NovaSeq 6000 vs NovaSeq X Series (Comparaison rapide)
Comparez le débit, l'évolutivité et les types de projets les mieux adaptés pour choisir la bonne plateforme pour votre étude de séquençage.
| Facteur de décision | NovaSeq 6000 | Série NovaSeq X |
|---|---|---|
| Meilleur ajustement | Séquençage à haut débit à lecture courte éprouvé pour de nombreuses études routinières et de grande envergure. | Ultra-haut débit de nouvelle génération pour des projets de très grande envergure et un rendement maximal. |
| Exécuter la sortie | Jusqu'à ~3 To par exécution (dépendant de la configuration) | Débit maximum par course plus élevé que le NovaSeq 6000 (dépendant du modèle/configuration) |
| Mise à l'échelle | Formats de cellules de flux multiples (SP/S1/S2/S4) pour des tailles d'étude flexibles | Conçu pour un évolutivité à haut débit pour de grandes cohortes et un traitement multi-échantillons étendu. |
| Gestion des données | Grandes ensembles de données ; flux de travail d'analyse à haut débit typiques | Ensembles de données très volumineux ; prévoir une augmentation du stockage/de la puissance de calcul et un redimensionnement des pipelines. |
| Quand choisir | Lorsque vous souhaitez des performances élevées avec des options de cellule d'écoulement flexibles. | Lorsque vous avez besoin d'un débit maximal et souhaitez minimiser le nombre de passes pour des projets très volumineux. |
Analyse comparative du NovaSeq 6000 et d'autres systèmes de séquençage
| Caractéristique | NovaSeq 6000 | HiSeq 2500 | MiSeq | NextSeq 500 |
|---|---|---|---|---|
| Débit | Ultra-haut (jusqu'à 3 To) | Élevé (jusqu'à 1 To) | Faible (jusqu'à 15 Go) | Moyen-haut (jusqu'à 120 Go) |
| Longueur de lecture | 50 points de base à 300 points de base | 50 points de base à 250 points de base | 50 points de base à 600 points de base | 75 points de base à 150 points de base |
| Temps d'exécution | Court (<48 heures) | Long (36 heures à 11 jours) | Court (de 4 à 55 heures) | Moyen (~29 heures) |
| Applications | Génomique, transcriptomiquerecherche sur le cancer | Génomique, transcriptomique, recherche sur le cancer | Petits génomes, séquençage de l'ARNr 16S, séquençage ciblé | Génomique, transcriptomique, séquençage ciblé |
| Débit d'échantillon | Élevé (plusieurs échantillons par course) | Moyen (plusieurs échantillons par course) | Faible (adapté à quelques échantillons) | Moyen-haut (plusieurs échantillons par course) |
| Coût de l'instrument | Élevé | Élevé | Bas | Moyen-haut |
| Coût de fonctionnement | Élevé | Élevé | Bas | Moyen |
| Qualité des données | Élevé (haute précision et cohérence) | Élevé (haute précision et cohérence) | Élevé (haute précision) | Élevé (haute précision et cohérence) |
Remarques :
Débit : La quantité de données générées par course de séquençage.

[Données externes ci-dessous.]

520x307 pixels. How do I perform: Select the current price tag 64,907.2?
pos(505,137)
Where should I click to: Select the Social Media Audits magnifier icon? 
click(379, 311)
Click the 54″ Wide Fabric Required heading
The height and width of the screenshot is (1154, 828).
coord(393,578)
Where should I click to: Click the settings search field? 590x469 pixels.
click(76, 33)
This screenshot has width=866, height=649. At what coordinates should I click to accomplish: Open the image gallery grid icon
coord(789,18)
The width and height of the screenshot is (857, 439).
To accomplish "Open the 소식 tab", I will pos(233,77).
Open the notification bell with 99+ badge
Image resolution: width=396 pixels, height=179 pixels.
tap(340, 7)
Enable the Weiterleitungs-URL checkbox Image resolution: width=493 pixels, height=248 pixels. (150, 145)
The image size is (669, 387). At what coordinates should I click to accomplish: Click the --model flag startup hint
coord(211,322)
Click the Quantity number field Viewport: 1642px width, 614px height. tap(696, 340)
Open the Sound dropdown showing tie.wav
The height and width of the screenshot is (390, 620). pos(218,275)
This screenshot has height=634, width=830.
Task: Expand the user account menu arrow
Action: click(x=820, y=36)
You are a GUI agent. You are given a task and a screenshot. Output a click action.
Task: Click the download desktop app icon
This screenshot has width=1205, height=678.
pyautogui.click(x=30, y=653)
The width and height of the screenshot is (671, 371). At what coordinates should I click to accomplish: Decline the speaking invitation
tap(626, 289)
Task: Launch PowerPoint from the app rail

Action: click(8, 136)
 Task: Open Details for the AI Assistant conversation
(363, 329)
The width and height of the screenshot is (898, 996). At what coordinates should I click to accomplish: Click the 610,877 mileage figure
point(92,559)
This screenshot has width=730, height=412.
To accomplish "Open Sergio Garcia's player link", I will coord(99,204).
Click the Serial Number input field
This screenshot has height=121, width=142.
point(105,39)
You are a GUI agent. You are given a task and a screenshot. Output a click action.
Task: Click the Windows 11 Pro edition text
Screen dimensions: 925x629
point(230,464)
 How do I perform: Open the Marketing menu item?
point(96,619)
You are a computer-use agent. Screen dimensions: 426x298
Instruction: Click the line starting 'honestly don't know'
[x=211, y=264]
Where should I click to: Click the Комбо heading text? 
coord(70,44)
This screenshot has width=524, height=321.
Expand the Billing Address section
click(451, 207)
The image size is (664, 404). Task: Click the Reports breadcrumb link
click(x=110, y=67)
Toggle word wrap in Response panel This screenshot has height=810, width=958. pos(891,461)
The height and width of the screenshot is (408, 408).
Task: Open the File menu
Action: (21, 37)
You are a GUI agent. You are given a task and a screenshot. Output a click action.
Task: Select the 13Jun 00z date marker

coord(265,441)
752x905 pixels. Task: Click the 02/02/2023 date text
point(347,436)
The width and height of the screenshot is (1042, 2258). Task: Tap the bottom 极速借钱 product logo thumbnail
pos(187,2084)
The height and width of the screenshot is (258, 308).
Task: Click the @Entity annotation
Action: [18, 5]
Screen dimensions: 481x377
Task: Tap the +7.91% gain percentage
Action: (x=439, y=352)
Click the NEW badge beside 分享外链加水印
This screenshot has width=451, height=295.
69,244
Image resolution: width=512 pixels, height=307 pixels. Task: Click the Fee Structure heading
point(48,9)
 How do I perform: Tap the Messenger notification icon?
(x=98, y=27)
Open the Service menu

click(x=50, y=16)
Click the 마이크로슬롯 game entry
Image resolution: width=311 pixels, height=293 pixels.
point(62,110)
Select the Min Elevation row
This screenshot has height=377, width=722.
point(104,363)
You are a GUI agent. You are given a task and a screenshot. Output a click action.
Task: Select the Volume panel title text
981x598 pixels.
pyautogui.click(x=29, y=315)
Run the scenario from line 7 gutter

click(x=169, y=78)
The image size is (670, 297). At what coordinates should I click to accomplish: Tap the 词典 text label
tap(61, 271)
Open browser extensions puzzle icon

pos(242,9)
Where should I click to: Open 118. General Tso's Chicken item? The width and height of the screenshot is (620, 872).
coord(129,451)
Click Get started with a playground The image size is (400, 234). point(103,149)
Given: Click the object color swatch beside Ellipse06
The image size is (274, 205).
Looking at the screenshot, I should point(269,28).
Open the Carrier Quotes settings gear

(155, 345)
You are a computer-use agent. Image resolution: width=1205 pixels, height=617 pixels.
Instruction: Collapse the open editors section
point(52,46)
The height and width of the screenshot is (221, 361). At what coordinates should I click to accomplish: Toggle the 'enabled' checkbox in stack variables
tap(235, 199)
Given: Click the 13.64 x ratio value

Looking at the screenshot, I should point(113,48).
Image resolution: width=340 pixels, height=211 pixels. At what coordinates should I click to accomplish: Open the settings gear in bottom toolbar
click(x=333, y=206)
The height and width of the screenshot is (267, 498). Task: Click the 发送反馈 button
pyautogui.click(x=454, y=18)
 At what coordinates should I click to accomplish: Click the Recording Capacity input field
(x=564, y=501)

Longueur de lecture : Le nombre de paires de bases lues par lecture de séquençage.
Temps d'exécution : Le temps nécessaire pour compléter un cycle de séquençage.
Applications : Les domaines et les utilisations pour lesquels le système est adapté.
Débit d'échantillons : Le nombre d'échantillons pouvant être traités par exécution.
Coût de l'instrument : Le coût d'achat et de maintenance de l'instrument de séquençage.
Coût de fonctionnement : Le coût par séquençage, y compris les réactifs et les consommables.